Orgelbau Pirchner

Orgelbauer

Betriebsgeschichte

Seit dem Jahre 1817 werden im Wipptal Orgeln gebaut. 1825 verlegte Josef Reinisch, der Gründer des Orgelbaubetriebes, die Werkstatt von Gries a. Br. nach Steinach. 1853 vernichtete ein Großbrand alle Unterlagen der Firma. Erst seit 1860 sind uns wieder Aufzeichnungen bekannt. Fünf Generationen der Familie Reinisch befaßten sich bis 1935 mit dem Orgelbau. Im Betrieb waren mehrere Orgelbauer, Orgelbautischler und Bildhauer beschäftigt. 1927 umfaßte das Unternehmen neben der eigentlichen Orgelbauwerkstätte noch ein Säge- und Elektrizitätswerk.

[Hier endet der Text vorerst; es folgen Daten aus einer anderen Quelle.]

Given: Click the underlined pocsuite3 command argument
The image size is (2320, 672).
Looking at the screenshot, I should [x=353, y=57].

Johann Pirchner, er arbeitete seit 1918 als Orgelbauer im Betrieb, übernahm 1935 die Leitung der Orgelbauwerkstätte. Zu diesem Zeitpunkt wurde "Reinisch-Pirchner" erstmals als Firmenname verwendet. Kriegsbedingt war der Betrieb von Ende 1942 bis Juni 1945 geschlossen.

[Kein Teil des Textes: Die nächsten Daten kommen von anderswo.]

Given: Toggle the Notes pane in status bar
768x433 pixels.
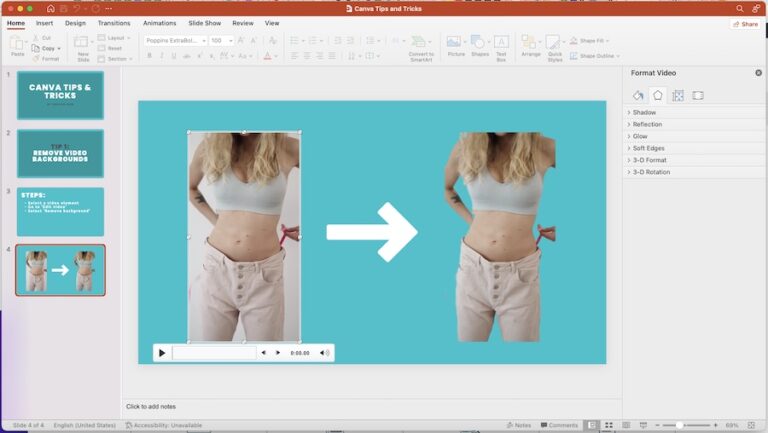Looking at the screenshot, I should [x=519, y=425].

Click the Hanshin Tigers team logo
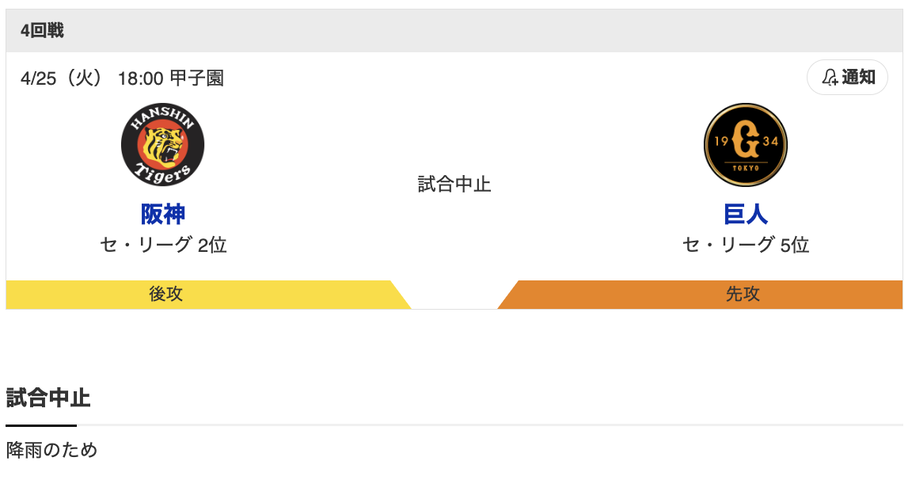point(163,144)
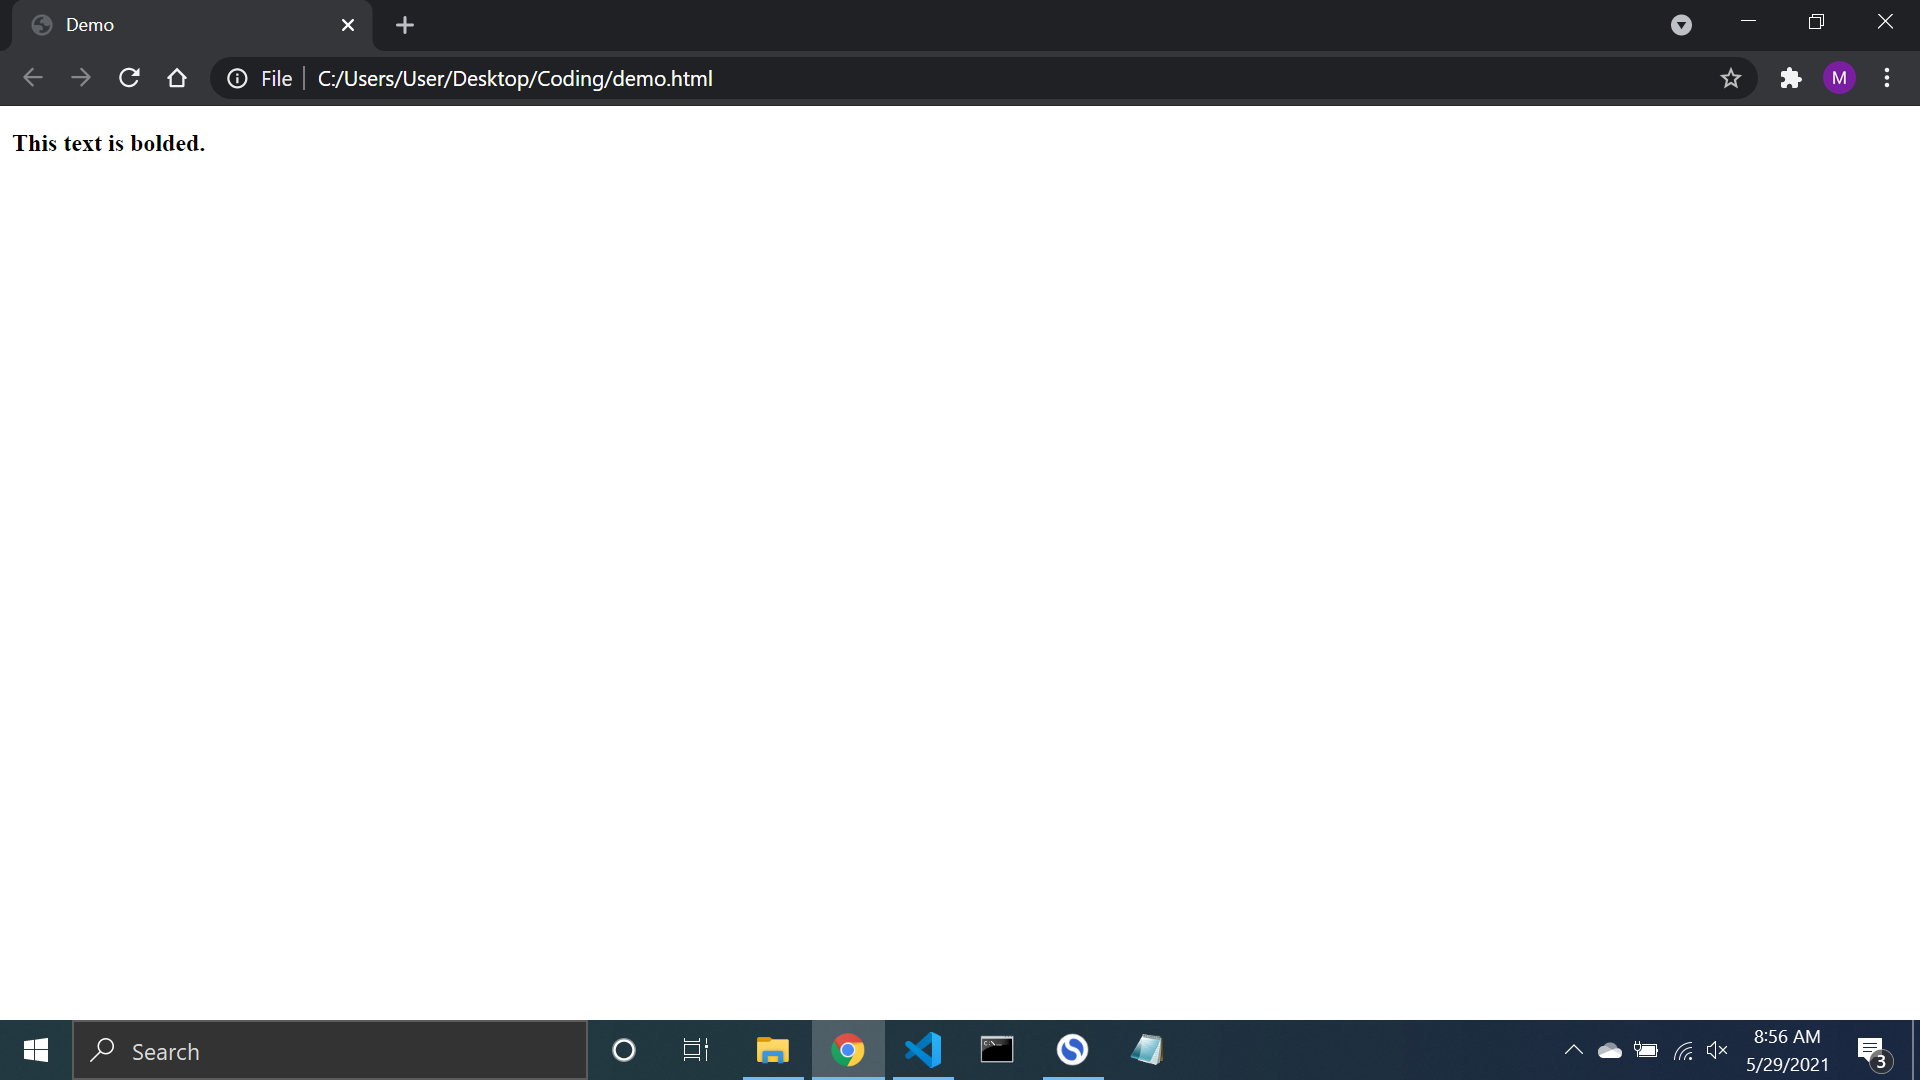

1948 erfuhr die Werkstatt eine bedeutende Erweiterung. Neue, moderne Arbeitsmaschinen wurden angeschafft und man begann wieder mit dem Bau von mechanischen Schleifladenorgeln, nachdem zwischen 1898 und 1942 pneumatische und elektrische Orgeln den Vorzug erhalten hatten. Auf Grund ihrer Zuverlässigkeit erfreuen sich jedoch heute wiederum die mechanischen Schleifladenorgeln größter Beliebtheit. Unter der Führung von Johann Pirchner wurden von 1945 bis 1972 mehr als 120 bedeutende Instrumente gebaut.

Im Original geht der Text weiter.